◆ Task statement: Reproduce the forum post below about opening a Python shelve file from a Mac on Windows 7 in full, word for word.

◆ Supplied text:
=-=-=-=-=

I am hoping for a little advice on shelves/databases in Python.
Problem: I have a database created on the mac, that I want to use on windows 7. I use Python 3.2, MacOS 10.7, and win 7.
When I open and save my shelve on the mac all is good and well. I get a file with a ".db" extension. On my windows-python it is not recognized. I can however create a new db on the pc and get files with ".bak, dat, .dir" extensions.
I am guessing that the python on the pc does not have the same underlying database that my mac-python uses?
I am not sure which is the correct approach here, but maybe I could:
Change the default-db that my systems uses?
Find out which db my mac-python uses and add that on the pc?
Change the way I store my data all together?
Speed is not an issue, the datasize is a few megabytes, and it's not accessed very often.
Hope to find a helping hand out there. Thanks in advance - any help is much appreciated.
/Esben
What I am doing:
Import shelve
db = shelve.open('mydb')

=-=-=-=-=

◆ Data shown:
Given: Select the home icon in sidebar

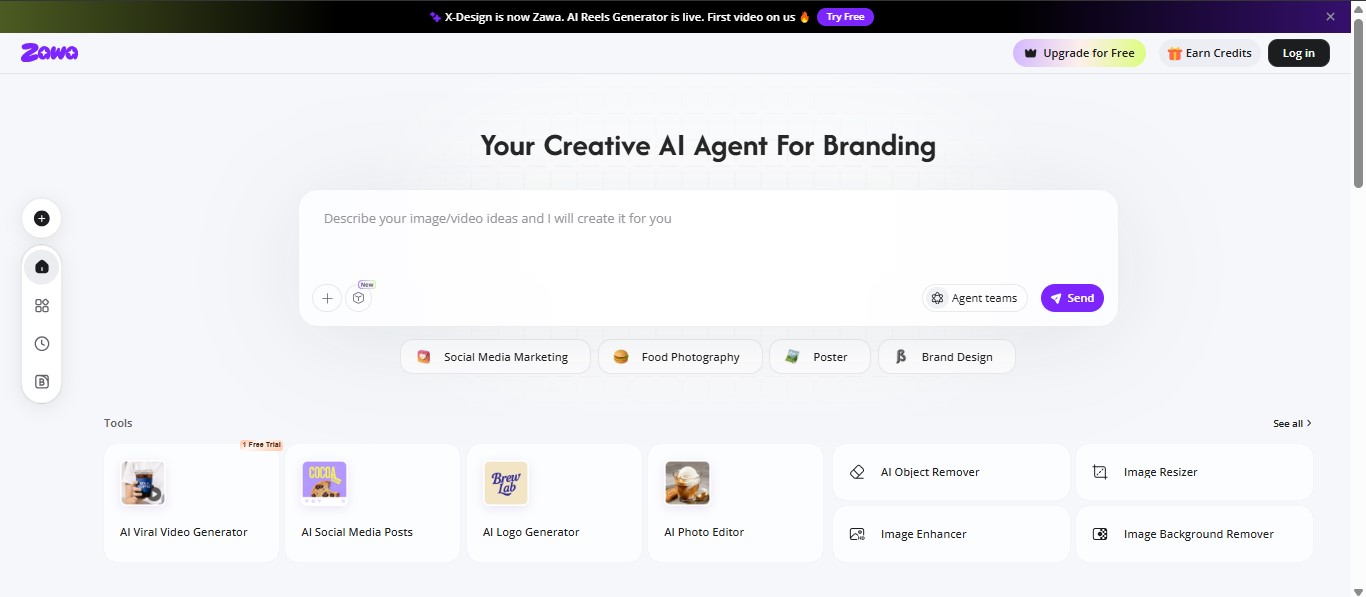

=-=-=-=-=

◆ Task solution:
I am hoping for a little advice on shelves/databases in Python.
Problem: I have a database created on the mac, that I want to use on windows 7. I use Python 3.2, MacOS 10.7, and win 7.
When I open and save my shelve on the mac all is good and well. I get a file with a ".db" extension. On my windows-python it is not recognized. I can however create a new db on the pc and get files with ".bak, dat, .dir" extensions.
I am guessing that the python on the pc does not have the same underlying database that my mac-python uses?
I am not sure which is the correct approach here, but maybe I could:
Change the default-db that my systems uses?
Find out which db my mac-python uses and add that on the pc?
Change the way I store my data all together?
Speed is not an issue, the datasize is a few megabytes, and it's not accessed very often.
Hope to find a helping hand out there. Thanks in advance - any help is much appreciated.
/Esben
What I am doing:
Import shelve
db = shelve.open('mydb')